§ **Requirement**:
Check each line of the material below, and copy it if it holds the string "Open".

-- Listed records follows --

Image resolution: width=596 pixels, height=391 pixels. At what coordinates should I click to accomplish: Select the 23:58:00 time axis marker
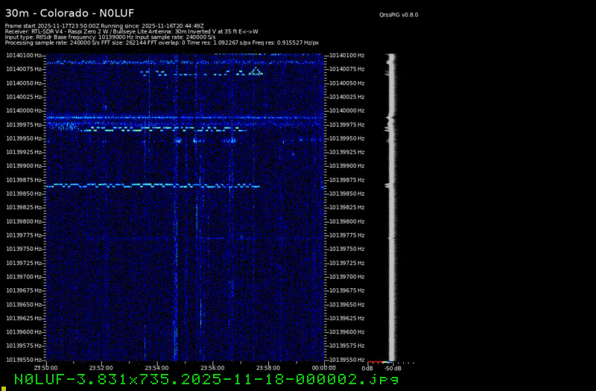point(267,367)
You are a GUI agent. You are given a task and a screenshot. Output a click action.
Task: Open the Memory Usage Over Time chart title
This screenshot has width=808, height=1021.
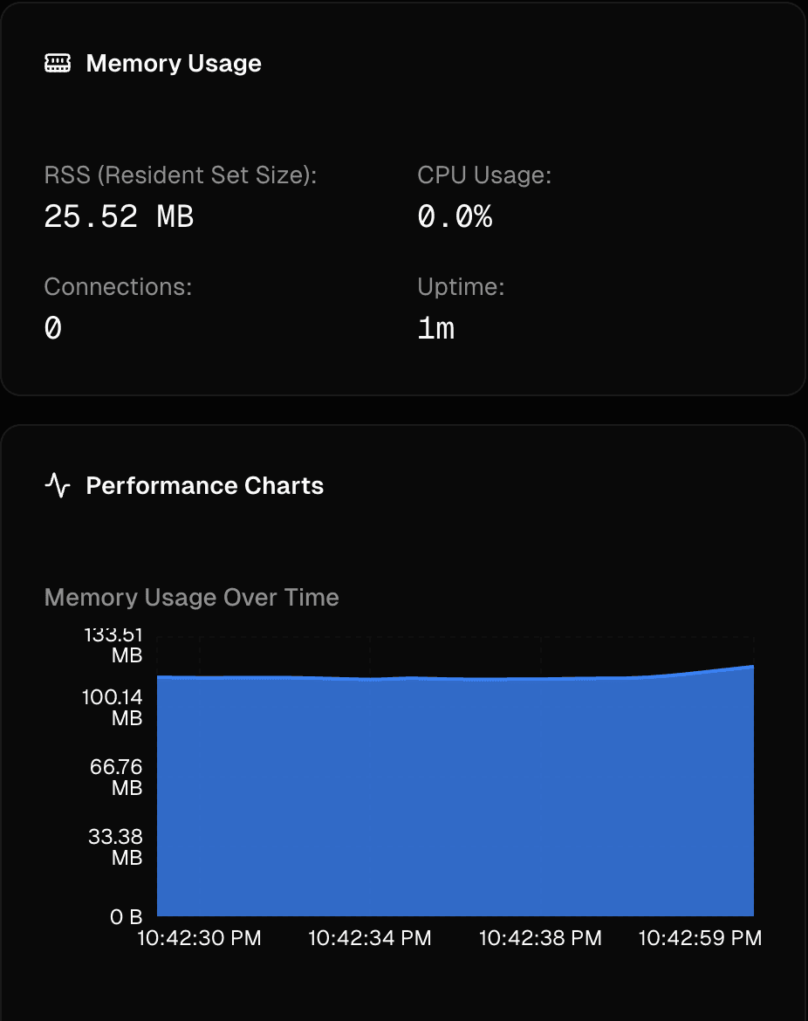point(192,597)
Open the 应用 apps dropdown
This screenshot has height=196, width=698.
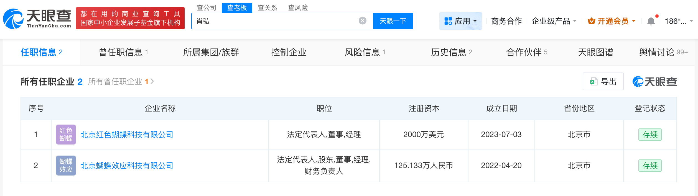click(460, 21)
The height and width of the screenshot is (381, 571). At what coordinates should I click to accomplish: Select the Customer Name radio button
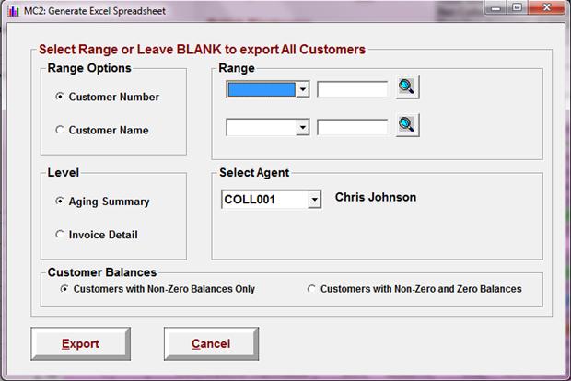(60, 130)
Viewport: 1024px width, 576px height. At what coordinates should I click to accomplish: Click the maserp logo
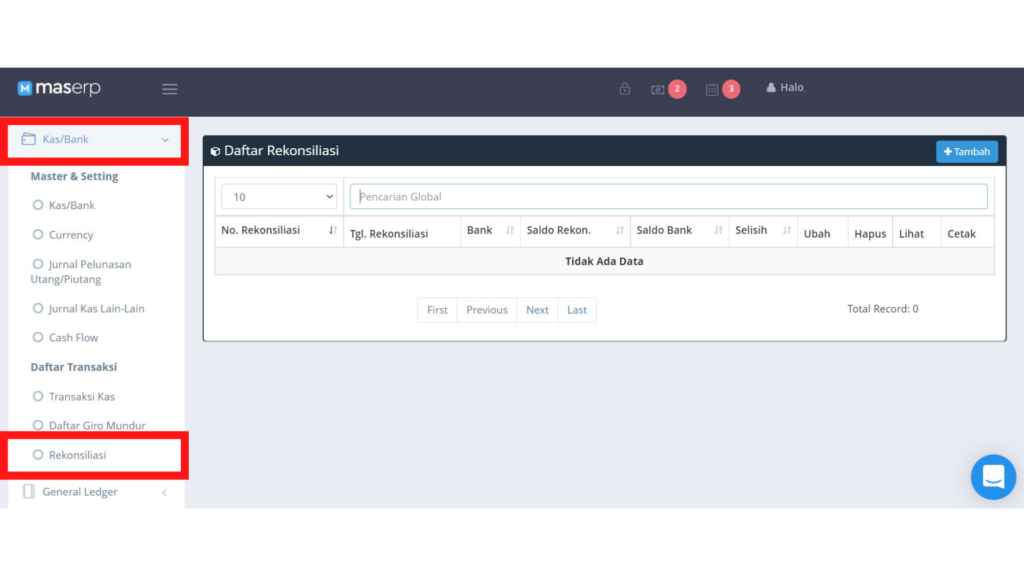(x=60, y=88)
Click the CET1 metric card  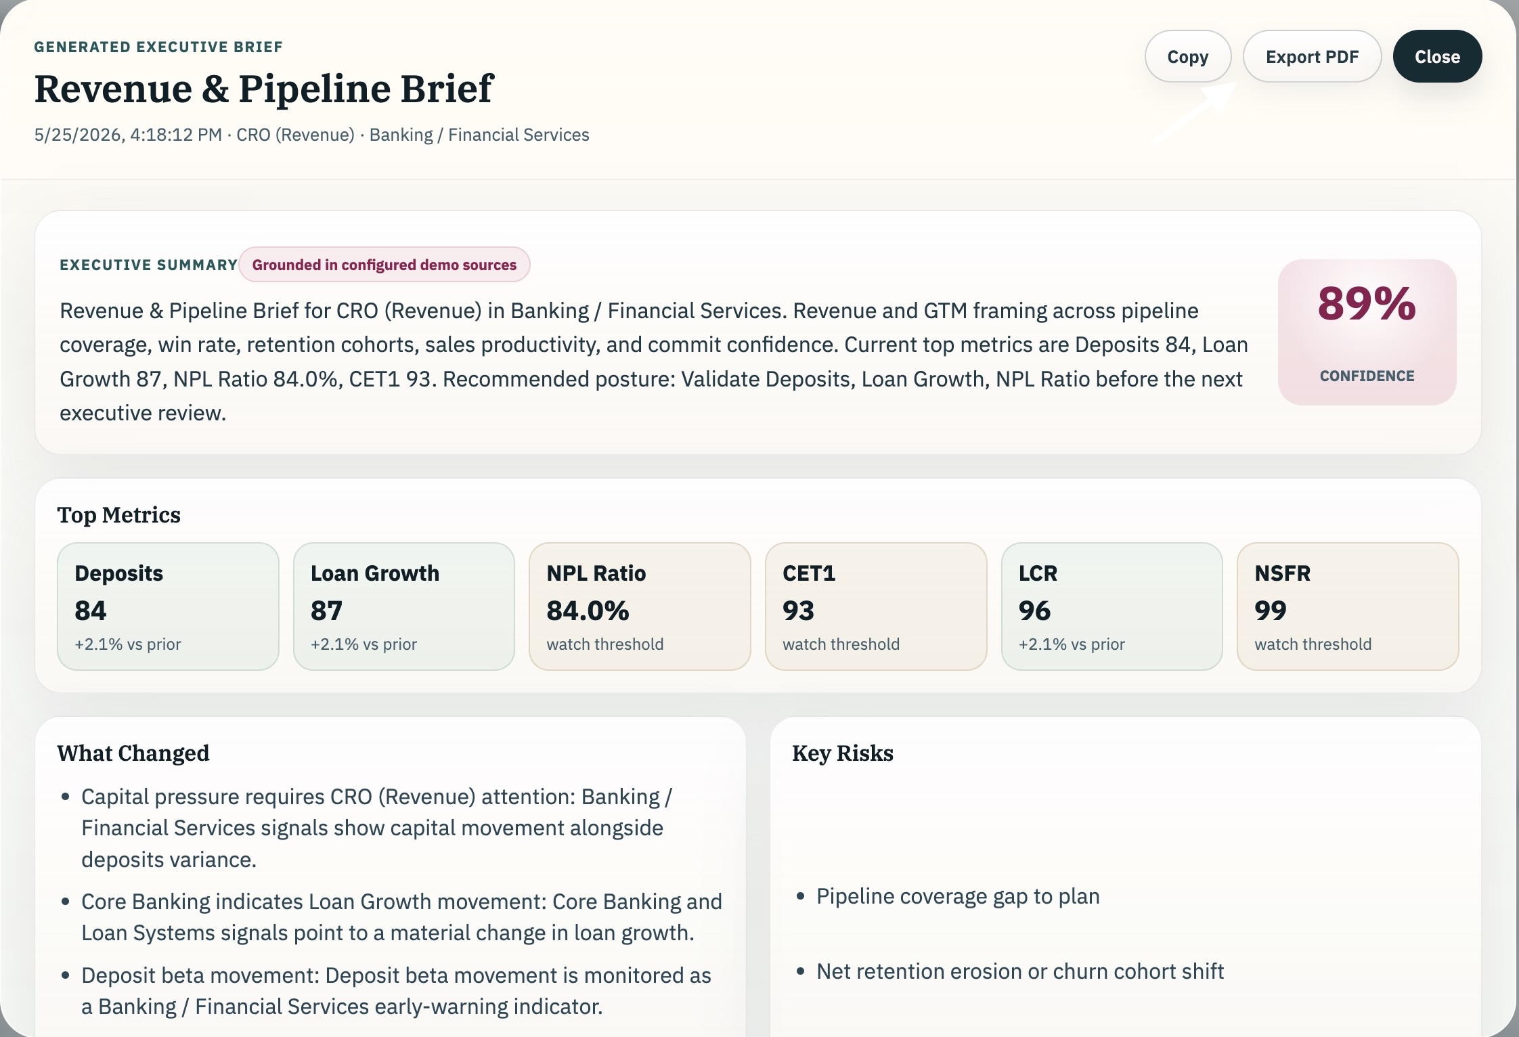[x=876, y=606]
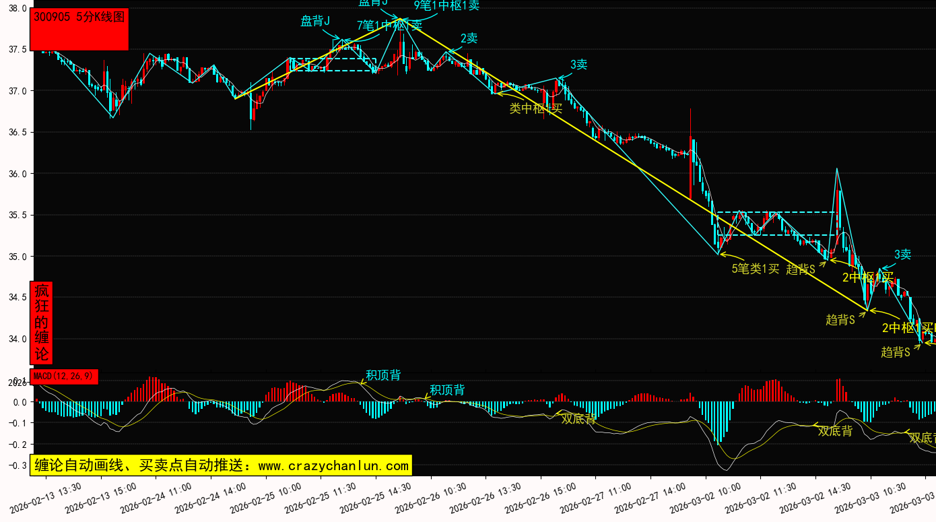Viewport: 936px width, 522px height.
Task: Select the 2卖 sell point marker
Action: point(469,38)
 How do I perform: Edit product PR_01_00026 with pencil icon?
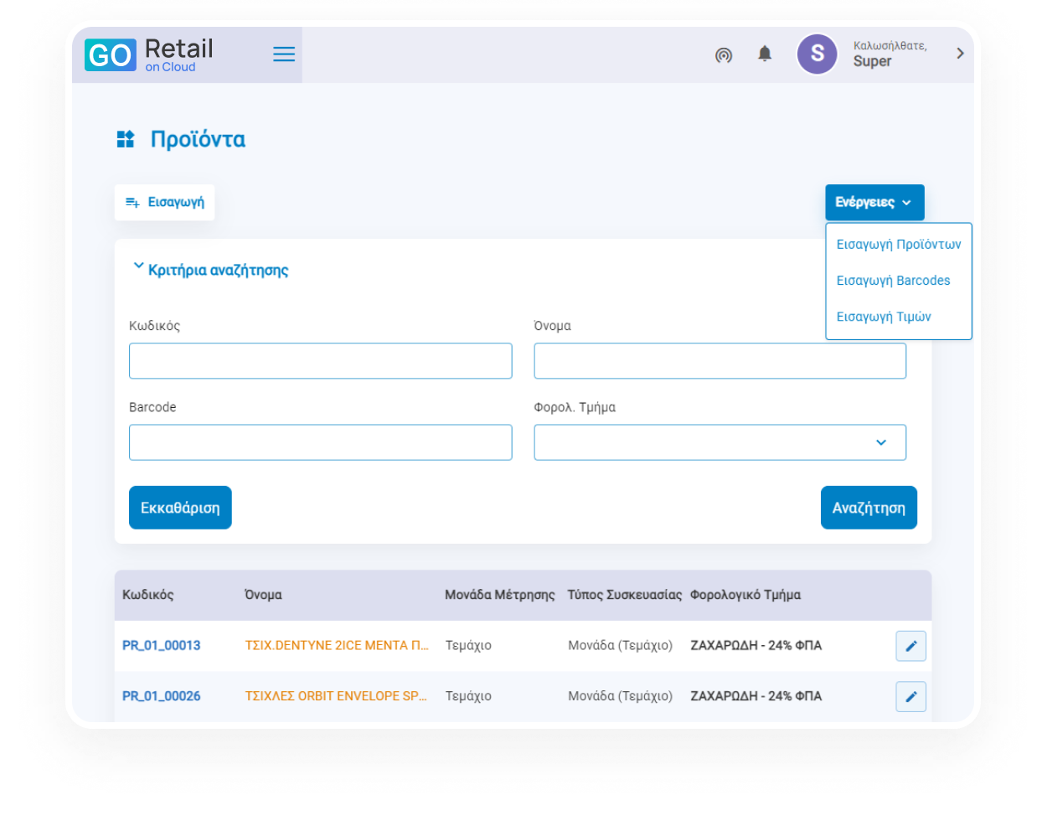[x=910, y=696]
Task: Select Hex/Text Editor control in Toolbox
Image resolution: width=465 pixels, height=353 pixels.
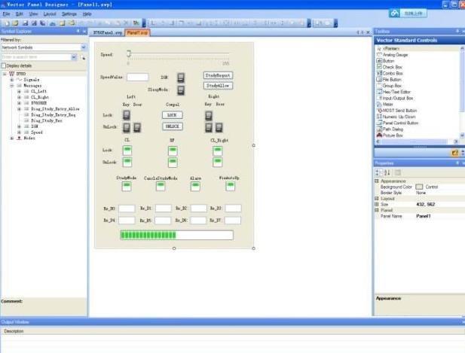Action: click(399, 91)
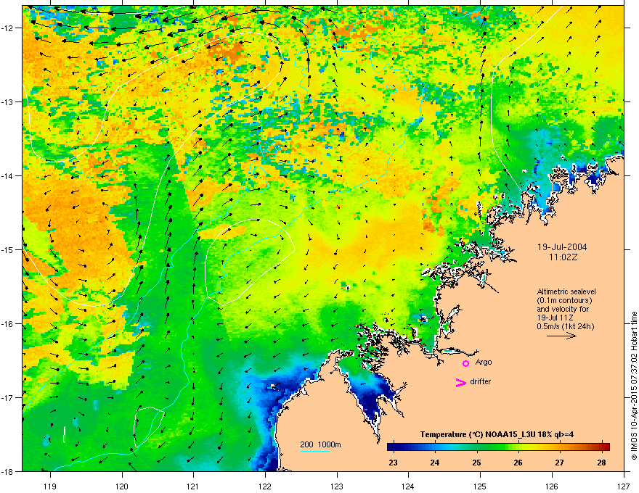Click the 0.5m/s velocity scale arrow
The height and width of the screenshot is (493, 639).
point(561,336)
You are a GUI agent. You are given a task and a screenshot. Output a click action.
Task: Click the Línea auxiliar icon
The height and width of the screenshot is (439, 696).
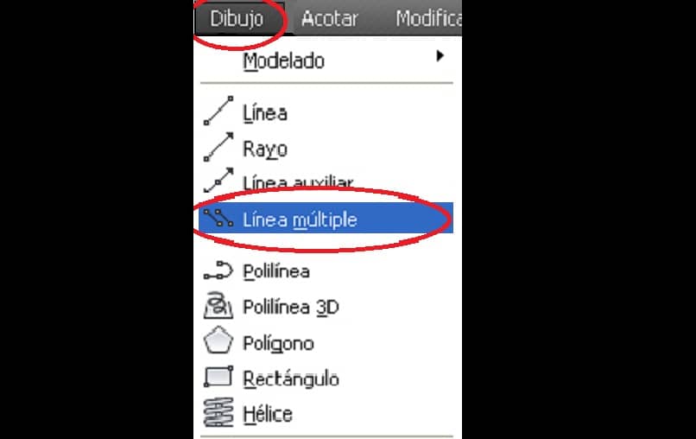(x=218, y=181)
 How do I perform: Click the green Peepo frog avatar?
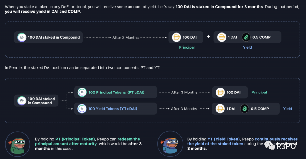(x=18, y=144)
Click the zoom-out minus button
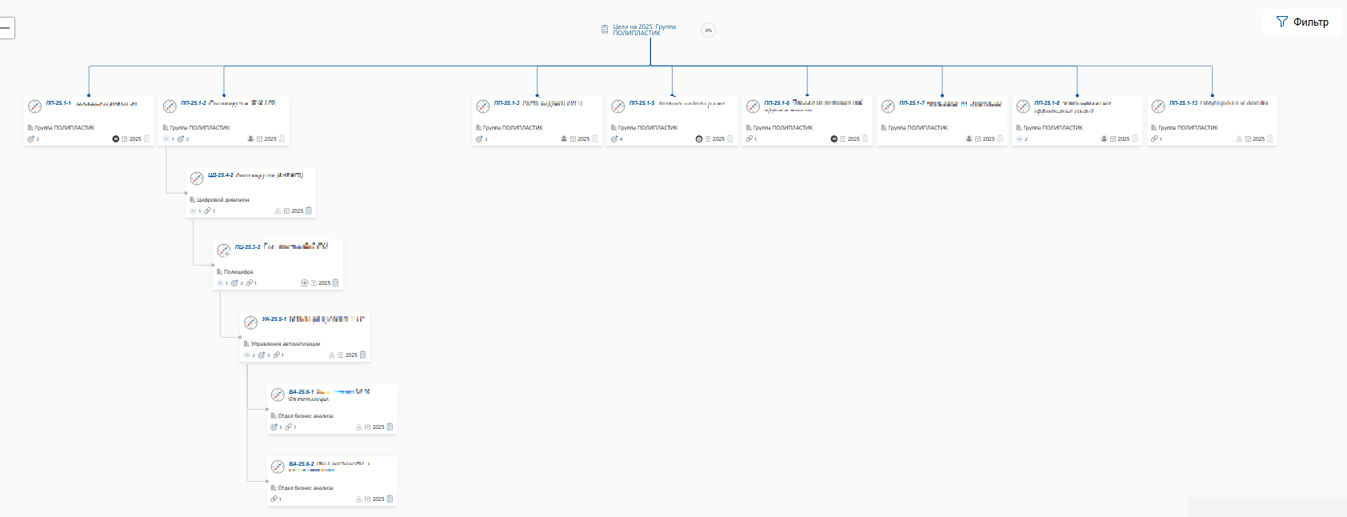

-- Listed records concluded --

§ **Answer box**:
Task: Open the Memory Usage Over Time chart title
Open the 应用 apps dropdown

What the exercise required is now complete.